The Chinese text reader for the Taishō was generated using a freely available tool cnreader. The HTML pages generated were uploaded to this web site to be available to web users. The source of the texts is the CBETA web site, which distributes the texts freely under a Creative Commons license. The NTI Reader Project is very thankful to CEBTA for this wonderful contribution to the general public and subsequently makes the content of the NTI Reader freely available under an English version of the same license.
The cnreader tool analyzes all the text files making up volumes 1-55 of the Taishō, does text segmentation to find the words with the stream of characters, and generates HTML files with links for each word to a Chinese-English word definition. A user can mouse over a word to see a brief defintion and can click on the word for the full detail on a separate HTML page.

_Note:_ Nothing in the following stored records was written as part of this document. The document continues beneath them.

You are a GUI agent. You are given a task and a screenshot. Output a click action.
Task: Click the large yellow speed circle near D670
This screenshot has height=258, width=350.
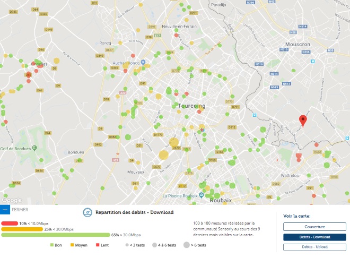pos(164,155)
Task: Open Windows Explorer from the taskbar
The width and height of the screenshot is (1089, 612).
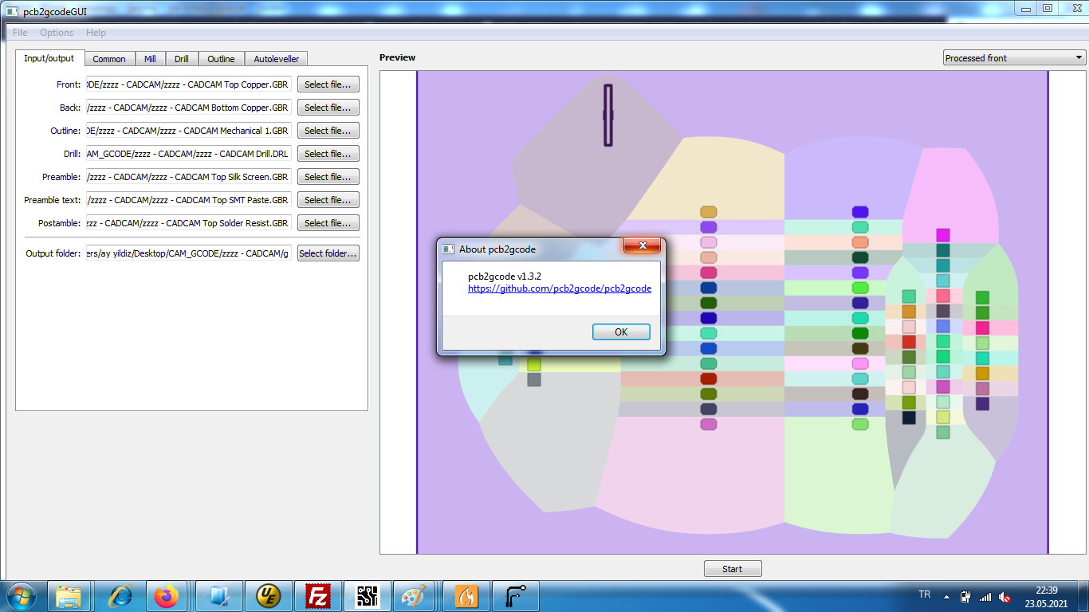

The collection of texts in this web site are managed as a text corpus. A text corpus is a term used in linguistics to mean a representative collection of texts used to study the linguistic characteristics of a language. It is not necessary for users of the site to know anything on corpus analysis to use the site effectively but more details about the corpus building and analysis aspects of the project can be found at Introduction to Corpus Analysis of the Chinese Buddhist Canon. The corpus of Chinese texts from the Taishō used on this site has 59,069,881 words with 33,200 unique words and 73,414,250 characters, according the summary of the Corpus Analysis.
Each corpus entry includes metadata about a primary source document, such as the source and links to plain text versions, English translations, vocabulary analysis, and other information. Each corpus entry has a text file that uses a separate markdown file. This allows metadata to be added without changing the source text of the canon. Markdown is a plain Markdown can allow for people who are not software or web design specialists to easily work with plain text that can be transformed to HTML later. Markdown consists of simple and intuitive patterns, such has headers and bullet lists for making plan text more readable. This makes it easy to add annotations to primary source documents or copies of them.
The collection of primary texts and markdown documents is through a set of tab separated variable files.